Segment Start: DATA PROVIDED

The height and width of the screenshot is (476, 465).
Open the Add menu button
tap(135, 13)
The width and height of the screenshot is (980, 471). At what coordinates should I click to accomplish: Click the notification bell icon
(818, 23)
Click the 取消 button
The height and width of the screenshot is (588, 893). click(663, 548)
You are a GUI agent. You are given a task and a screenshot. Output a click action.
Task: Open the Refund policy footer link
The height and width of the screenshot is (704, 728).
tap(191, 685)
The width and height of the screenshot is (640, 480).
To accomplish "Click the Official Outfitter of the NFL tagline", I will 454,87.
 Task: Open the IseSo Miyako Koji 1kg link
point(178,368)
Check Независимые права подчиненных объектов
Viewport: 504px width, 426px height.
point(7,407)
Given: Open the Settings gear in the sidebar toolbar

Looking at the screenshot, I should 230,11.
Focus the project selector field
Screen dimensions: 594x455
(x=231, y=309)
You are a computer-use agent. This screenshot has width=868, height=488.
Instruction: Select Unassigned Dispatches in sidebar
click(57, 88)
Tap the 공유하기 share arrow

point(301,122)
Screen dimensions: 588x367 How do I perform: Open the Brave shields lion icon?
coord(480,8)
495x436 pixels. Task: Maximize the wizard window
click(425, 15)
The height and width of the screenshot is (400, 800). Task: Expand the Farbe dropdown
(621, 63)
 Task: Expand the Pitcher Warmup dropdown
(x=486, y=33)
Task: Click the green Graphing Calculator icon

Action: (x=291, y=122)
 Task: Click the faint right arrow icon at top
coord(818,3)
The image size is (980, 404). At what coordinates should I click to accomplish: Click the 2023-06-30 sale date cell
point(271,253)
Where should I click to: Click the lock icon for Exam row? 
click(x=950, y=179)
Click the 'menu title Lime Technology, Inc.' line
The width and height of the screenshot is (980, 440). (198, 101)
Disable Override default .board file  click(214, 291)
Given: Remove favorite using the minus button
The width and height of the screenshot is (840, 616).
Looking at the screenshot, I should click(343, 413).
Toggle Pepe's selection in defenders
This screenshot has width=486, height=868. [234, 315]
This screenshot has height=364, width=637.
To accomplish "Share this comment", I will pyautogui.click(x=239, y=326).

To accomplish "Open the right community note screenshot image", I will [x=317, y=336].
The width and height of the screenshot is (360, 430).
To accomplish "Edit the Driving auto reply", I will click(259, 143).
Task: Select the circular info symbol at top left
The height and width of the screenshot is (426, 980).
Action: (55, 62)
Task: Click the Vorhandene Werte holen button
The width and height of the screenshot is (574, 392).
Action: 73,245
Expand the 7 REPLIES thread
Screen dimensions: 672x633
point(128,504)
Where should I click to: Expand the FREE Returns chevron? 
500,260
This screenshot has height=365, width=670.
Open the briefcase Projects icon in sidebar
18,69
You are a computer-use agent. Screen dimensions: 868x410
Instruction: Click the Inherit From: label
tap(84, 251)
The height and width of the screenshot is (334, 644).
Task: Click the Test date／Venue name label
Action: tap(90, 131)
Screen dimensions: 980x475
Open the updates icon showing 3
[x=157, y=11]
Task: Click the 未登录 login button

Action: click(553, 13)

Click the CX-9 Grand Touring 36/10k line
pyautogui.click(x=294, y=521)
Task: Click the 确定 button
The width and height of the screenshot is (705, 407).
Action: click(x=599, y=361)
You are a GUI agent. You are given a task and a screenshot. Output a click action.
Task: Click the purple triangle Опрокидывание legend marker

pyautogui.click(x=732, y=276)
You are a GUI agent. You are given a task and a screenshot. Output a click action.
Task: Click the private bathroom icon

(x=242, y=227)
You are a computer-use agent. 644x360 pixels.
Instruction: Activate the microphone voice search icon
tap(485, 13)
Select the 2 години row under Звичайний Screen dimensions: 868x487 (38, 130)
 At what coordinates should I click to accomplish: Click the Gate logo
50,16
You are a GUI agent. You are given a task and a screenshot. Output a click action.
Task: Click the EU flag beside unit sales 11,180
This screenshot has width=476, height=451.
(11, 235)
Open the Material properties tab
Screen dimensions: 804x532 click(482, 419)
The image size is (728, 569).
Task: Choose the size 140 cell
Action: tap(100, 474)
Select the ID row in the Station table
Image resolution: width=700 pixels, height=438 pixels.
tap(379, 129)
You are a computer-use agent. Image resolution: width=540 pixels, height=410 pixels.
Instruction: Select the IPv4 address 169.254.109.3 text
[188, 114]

Segment End: DATA PROVIDED

The answer is the run of lines above from the line containing "The width and height of the screenshot is (640, 480)." through the line containing "This screenshot has height=364, width=637.", copied exactly and alone.

The width and height of the screenshot is (640, 480).
To accomplish "Click the Official Outfitter of the NFL tagline", I will 454,87.
 Task: Open the IseSo Miyako Koji 1kg link
point(178,368)
Check Независимые права подчиненных объектов
Viewport: 504px width, 426px height.
point(7,407)
Given: Open the Settings gear in the sidebar toolbar

Looking at the screenshot, I should 230,11.
Focus the project selector field
Screen dimensions: 594x455
(x=231, y=309)
You are a computer-use agent. This screenshot has width=868, height=488.
Instruction: Select Unassigned Dispatches in sidebar
click(57, 88)
Tap the 공유하기 share arrow

point(301,122)
Screen dimensions: 588x367 How do I perform: Open the Brave shields lion icon?
coord(480,8)
495x436 pixels. Task: Maximize the wizard window
click(425, 15)
The height and width of the screenshot is (400, 800). Task: Expand the Farbe dropdown
(621, 63)
 Task: Expand the Pitcher Warmup dropdown
(x=486, y=33)
Task: Click the green Graphing Calculator icon

Action: (x=291, y=122)
 Task: Click the faint right arrow icon at top
coord(818,3)
The image size is (980, 404). At what coordinates should I click to accomplish: Click the 2023-06-30 sale date cell
point(271,253)
Where should I click to: Click the lock icon for Exam row? 
click(x=950, y=179)
Click the 'menu title Lime Technology, Inc.' line
The width and height of the screenshot is (980, 440). (198, 101)
Disable Override default .board file  click(214, 291)
Given: Remove favorite using the minus button
The width and height of the screenshot is (840, 616).
Looking at the screenshot, I should click(343, 413).
Toggle Pepe's selection in defenders
This screenshot has width=486, height=868. [234, 315]
This screenshot has height=364, width=637.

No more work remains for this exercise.